Home / Stream/ Integrations/ Sources/ Prometheus/Prometheus Scraper Source

Prometheus Scraper Source

Cribl Stream supports receiving batched data from Prometheus targets. This is a pull Source; to ingest Prometheus streaming data, see Prometheus Remote Write.

Type: Pull | TLS Support: Configurable | Event Breaker Support: No

This Source assumes that incoming data is snappy-compressed. It does not currently support Prometheus metadata.

Configure Cribl Stream to Scrape Prometheus Data

As of version 4.2, we’ve removed this Source from Cribl Edge. Please use the Edge-specific Prometheus Edge Scraper Source instead.

  1. On the top bar, select Products, and then select Cribl Stream. Under Worker Groups, select a Worker Group. Next, you have two options:
    • To configure via QuickConnect, navigate to Routing > QuickConnect. Select Add Source and select the Source you want from the list, choosing either Select Existing or Add New.
    • To configure via the Routes, select Data > Sources. Select the Source you want. Next, select Add Source.
  2. In the New Source modal, configure the following under General Settings:
    • Input ID: Enter a unique name to identify this Source definition. If you clone this Source, Cribl Stream will add -CLONE to the original Input ID.
    • Description: Optionally, enter a description.
    • Discovery type: Use this drop-down to select a discovery mechanism for targets. See Discovery Type below for the options.

Some Discovery type options replace the Targets field with additional controls below the Poll interval and Log level fields – while also adding an Assume Role and/or Target Discovery left tab to the modal.

  1. Next, you can configure the following Optional Settings:
    • Extra dimensions: Specify the dimensions to include in events. Defaults to host and source.
    • Tags: Optionally, add tags that you can use to filter and group Sources in Cribl Stream’s UI. These tags aren’t added to processed events. Use a tab or hard return between (arbitrary) tag names.
  2. Optionally, you can adjust the Authentication, Processing, and Advanced settings, or Connected Destinations outlined in the sections below.
  3. Select Save, then Commit & Deploy.

Discovery Type

Use this drop-down to select a discovery mechanism for targets. To manually enter a targets list, use Static (the default). To enable dynamic discovery of endpoints to scrape, select DNS or AWS EC2. Each selection exposes different controls and/or tabs, listed below.

Static Discovery

The Static option adds a General Settings > Targets field, in which you enter a list of specific Prometheus targets from which to pull metrics.

Values can be in URL or host[:port] format, for example: http://localhost:9090/metrics, localhost:9090, or localhost.

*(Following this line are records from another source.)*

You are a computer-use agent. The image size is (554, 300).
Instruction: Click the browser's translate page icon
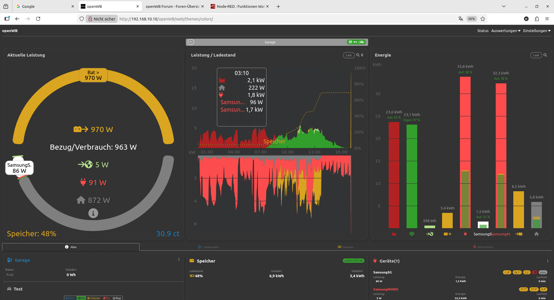pos(461,19)
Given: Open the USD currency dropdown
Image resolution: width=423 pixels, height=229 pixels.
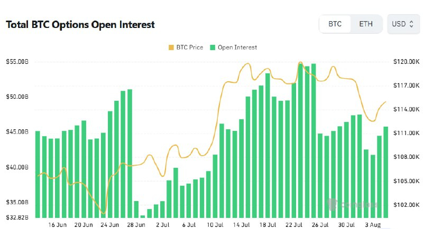Looking at the screenshot, I should [x=402, y=24].
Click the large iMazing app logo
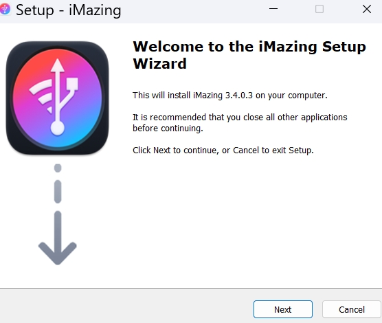This screenshot has width=382, height=323. click(58, 98)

If you specify only host[:port], the endpoint will resolve to: http://host[:port]/metrics – that is, the protocol will be prepended and the /metrics path will be appended in all cases, even if you add a path. If you need a nonstandard path, you must enter the full URL (including protocol) with path. For example: http://localhost:9090/my/custom/path.

DNS Discovery

The DNS option adds a Target Discovery tab to the modal, and adds two extra fields to its General Settings tab:

  • DNS names: Enter a list of DNS names to resolve.
  • Record type: Select the DNS record type to resolve. Defaults to SRV (Service). Other options are A or AAAA .
AWS EC2 Discovery

The AWS EC2 option adds Assume Role and Target Discovery tabs to the modal, and adds one extra field to the Optional Settings tab:

  • Region: The AWS Region in which to discover EC2 instances with metrics endpoints to scrape.

This option also adds controls in the Advanced Settings tab, as described below.

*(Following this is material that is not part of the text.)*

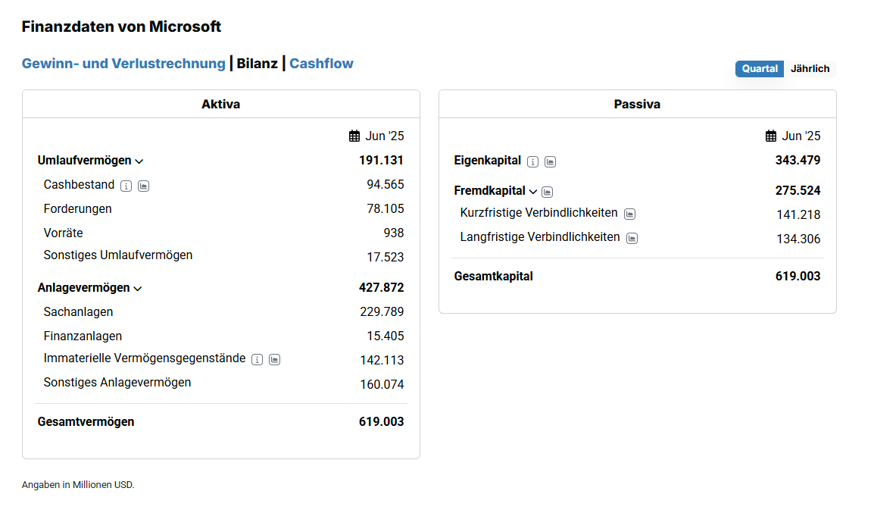Open the Gewinn- und Verlustrechnung tab
The width and height of the screenshot is (874, 510).
click(123, 64)
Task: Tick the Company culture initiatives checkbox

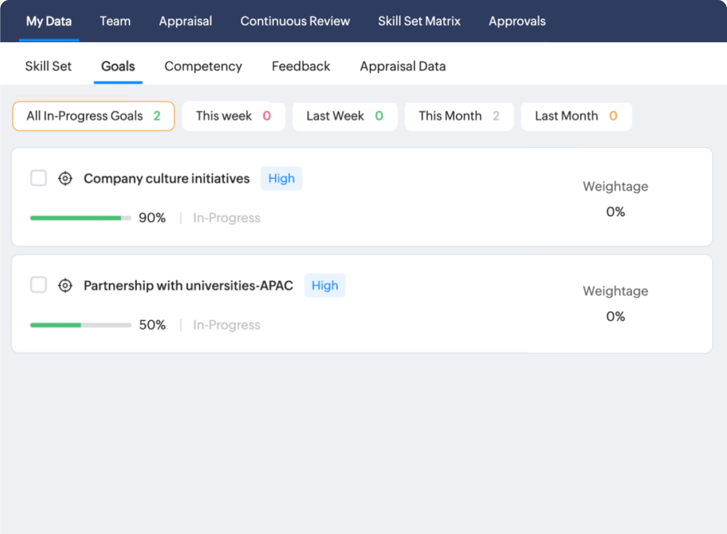Action: 38,178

Authentication (Prometheus)

Use the Authentication method drop-down to select one of these authentication options for Prometheus:

  • Manual: In the resulting Username and Password fields, enter Basic authentication credentials corresponding to your Prometheus targets.

  • Secret: This option exposes a Secret drop-down, in which you can select a stored secret that references your credentials described above. The secret can reside in Cribl Stream’s internal secrets manager or (if enabled) in an external KMS. Click Create if you need to configure a new secret.

Assume Role

With the AWS EC2 target discovery type, you can configure AssumeRole behavior on AWS.

When using Assume Role to access resources in a different Region than Cribl Stream, you can target the AWS Security Token Service (STS) endpoint specific to that Region by using the CRIBL_AWS_STS_REGION environment variable on your Worker Node. Setting an invalid Region results in a fallback to the global STS endpoint.

  • Enable for EC2: Toggle on if you want to use AssumeRole credentials to access EC2.

  • AssumeRole ARN: Enter the Amazon Resource Name (ARN) of the role to assume.

  • External ID: Enter the External ID to use when assuming the role.

  • Duration (seconds): Duration of the Assumed Role’s session, in seconds. Minimum is 900 (15 minutes). Maximum is 43200 (12 hours). Defaults to 3600 (1 hour).

Target Discovery

Setting the General Settings > Discovery type drop-down to DNS or AWS EC2 exposes this tab. These two discovery types expose different controls here.

Target Discovery for DNS

Setting the Discovery type drop-down to DNS exposes the following Target Discovery fields.

Metrics protocol: Select http (the default) or https as the protocol to use when collecting metrics.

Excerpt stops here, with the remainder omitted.